YOUR INSTRUCTIONS: Pick every line from the data below that contains the string "will" and copy it.

──────

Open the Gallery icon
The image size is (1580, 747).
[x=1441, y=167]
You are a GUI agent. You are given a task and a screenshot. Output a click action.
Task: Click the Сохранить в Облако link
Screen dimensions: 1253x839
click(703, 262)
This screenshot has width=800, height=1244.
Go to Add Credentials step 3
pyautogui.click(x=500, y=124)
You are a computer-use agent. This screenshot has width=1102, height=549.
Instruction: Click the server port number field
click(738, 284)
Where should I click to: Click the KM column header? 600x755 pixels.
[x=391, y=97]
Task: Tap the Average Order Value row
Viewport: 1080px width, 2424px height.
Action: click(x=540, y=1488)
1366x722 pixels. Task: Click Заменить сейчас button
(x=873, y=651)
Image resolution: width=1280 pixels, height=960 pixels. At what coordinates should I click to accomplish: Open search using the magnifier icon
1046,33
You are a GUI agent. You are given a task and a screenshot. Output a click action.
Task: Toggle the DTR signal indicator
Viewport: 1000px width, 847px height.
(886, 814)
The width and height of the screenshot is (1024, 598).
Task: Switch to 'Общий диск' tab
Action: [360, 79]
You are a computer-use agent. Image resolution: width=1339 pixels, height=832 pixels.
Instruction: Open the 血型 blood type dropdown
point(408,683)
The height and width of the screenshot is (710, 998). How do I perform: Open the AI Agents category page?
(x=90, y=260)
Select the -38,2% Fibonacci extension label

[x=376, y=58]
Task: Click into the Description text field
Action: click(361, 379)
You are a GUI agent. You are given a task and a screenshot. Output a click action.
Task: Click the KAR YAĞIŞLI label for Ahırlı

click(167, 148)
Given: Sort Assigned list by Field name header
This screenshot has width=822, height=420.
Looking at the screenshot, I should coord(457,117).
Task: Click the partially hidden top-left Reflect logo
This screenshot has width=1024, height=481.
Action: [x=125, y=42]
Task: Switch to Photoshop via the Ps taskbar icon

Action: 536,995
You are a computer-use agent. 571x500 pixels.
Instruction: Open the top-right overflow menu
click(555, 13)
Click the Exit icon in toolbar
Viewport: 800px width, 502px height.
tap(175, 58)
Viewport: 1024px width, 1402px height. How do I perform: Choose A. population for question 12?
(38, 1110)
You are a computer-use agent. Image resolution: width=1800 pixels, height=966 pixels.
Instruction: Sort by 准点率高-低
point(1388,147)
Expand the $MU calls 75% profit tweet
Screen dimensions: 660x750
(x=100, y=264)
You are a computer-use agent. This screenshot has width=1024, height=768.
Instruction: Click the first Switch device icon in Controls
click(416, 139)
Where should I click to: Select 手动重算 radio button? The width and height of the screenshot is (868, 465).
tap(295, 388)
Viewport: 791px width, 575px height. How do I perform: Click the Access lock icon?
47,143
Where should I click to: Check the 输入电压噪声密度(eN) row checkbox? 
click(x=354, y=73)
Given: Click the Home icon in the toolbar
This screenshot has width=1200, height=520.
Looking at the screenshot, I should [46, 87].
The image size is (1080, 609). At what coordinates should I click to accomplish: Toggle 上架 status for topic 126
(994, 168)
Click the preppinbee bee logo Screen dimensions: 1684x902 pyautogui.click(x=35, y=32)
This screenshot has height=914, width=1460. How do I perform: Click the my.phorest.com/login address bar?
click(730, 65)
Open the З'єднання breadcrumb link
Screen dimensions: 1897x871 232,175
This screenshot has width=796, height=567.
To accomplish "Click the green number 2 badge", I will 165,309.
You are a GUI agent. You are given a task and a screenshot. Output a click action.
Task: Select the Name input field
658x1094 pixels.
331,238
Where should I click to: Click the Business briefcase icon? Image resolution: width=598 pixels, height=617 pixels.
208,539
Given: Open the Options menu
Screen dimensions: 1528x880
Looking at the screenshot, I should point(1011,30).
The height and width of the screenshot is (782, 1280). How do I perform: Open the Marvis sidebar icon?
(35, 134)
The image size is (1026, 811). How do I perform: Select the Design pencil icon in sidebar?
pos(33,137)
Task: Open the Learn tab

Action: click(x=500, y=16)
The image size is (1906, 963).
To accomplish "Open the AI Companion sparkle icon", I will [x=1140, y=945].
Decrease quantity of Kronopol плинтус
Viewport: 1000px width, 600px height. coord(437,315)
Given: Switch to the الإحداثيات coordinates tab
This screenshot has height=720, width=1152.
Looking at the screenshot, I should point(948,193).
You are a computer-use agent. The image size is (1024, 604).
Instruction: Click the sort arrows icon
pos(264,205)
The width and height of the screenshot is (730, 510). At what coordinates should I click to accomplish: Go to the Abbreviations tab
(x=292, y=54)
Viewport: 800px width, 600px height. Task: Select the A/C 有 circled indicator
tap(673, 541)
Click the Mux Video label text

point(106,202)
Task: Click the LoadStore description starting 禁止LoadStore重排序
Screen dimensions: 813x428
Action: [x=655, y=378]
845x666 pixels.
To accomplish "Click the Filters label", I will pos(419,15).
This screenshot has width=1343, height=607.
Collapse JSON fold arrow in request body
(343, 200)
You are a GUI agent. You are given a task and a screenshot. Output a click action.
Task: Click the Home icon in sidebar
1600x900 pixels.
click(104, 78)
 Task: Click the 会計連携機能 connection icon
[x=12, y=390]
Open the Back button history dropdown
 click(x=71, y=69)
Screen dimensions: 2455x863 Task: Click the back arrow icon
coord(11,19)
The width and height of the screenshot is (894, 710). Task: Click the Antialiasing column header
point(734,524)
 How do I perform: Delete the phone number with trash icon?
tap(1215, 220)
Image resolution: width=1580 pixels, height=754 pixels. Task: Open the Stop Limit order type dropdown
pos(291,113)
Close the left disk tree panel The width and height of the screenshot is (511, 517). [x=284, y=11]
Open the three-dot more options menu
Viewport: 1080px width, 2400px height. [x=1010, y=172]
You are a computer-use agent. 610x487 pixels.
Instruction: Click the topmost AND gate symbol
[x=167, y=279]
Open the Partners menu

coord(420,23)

──────

EXERCISE ANSWER:
To accomplish "Click the green number 2 badge", I will 165,309.
To accomplish "Open the AI Companion sparkle icon", I will [x=1140, y=945].
To accomplish "Click the Filters label", I will pos(419,15).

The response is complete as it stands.